Read This: Breaking Bad helped Damon Lindelof let go of people who hated the Lost finale
Not long after J.J. Abrams paid penance for his abuse of lens flare, Damon Lindelof has written an essay in which he attempts to end, once and for all, any further argument over the Lost finale—a confession suggesting that the co-creators of Lost are rapidly trying to unburden themselves in order to ascend. You know, like in the finale of that TV show Lindelof keeps catching shit about.
Lindelof was reminded anew of how people didn’t like the Lost finale—and how they like to remind Lindelof of that—when Sunday’s Breaking Bad prompted a fresh Twitter hell of people taking shots at him, because that’s what Twitter is for: the spontaneous discussion of shared cultural experiences, and the immediate ranking of them as better or worse than other cultural experiences. Then you find the person who created that loser art so you can tell him he’s a loser. (This is what is known as “fandom.”)
As he’s become inured to this sort of abuse, Lindelof retweeted many of those criticisms. “Hey @DamonLindelof THATS how you do a series finale. Not whatever the hell that crap was you did with #Lost,” wrote one person whose first thought, upon completion of a show he enjoyed very much, was how to express his anger about another series that ended three years ago. “@DamonLindelof how do worthless fuckheads like you get hired when there are people with actual talent like Vince Gilligan around?” wrote another human being with fresh, unsullied insight into the workings of the entertainment industry.

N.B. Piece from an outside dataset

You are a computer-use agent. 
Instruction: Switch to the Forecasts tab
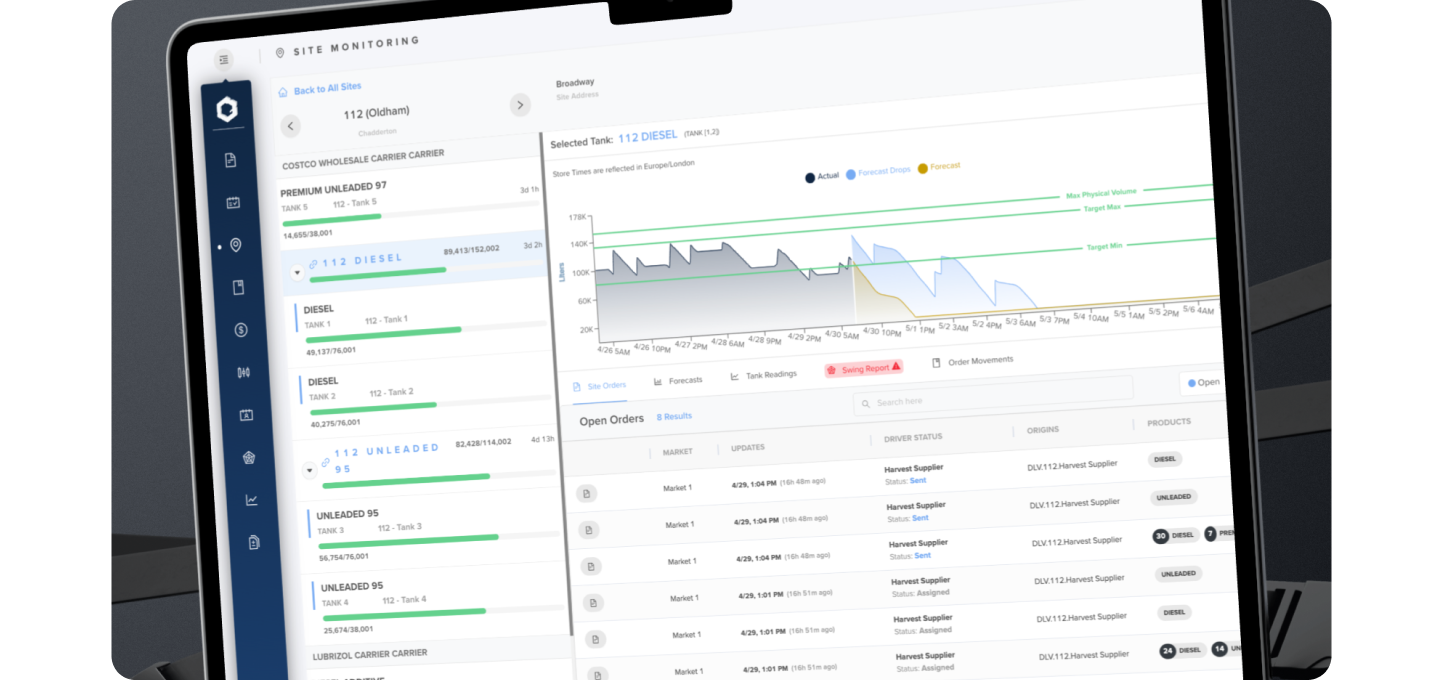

But perhaps realizing that Twitter is not always the place for well-reasoned responses to things, Lindelof—with the typically self-deprecating acknowledgement that he was similarly using Breaking Bad to “narcissistically whine about the perceived shortcomings of my own work"—wrote in The Hollywood Reporter about how he’d also set out to talk about Breaking Bad, only to find himself talking about Lost again, for some reason.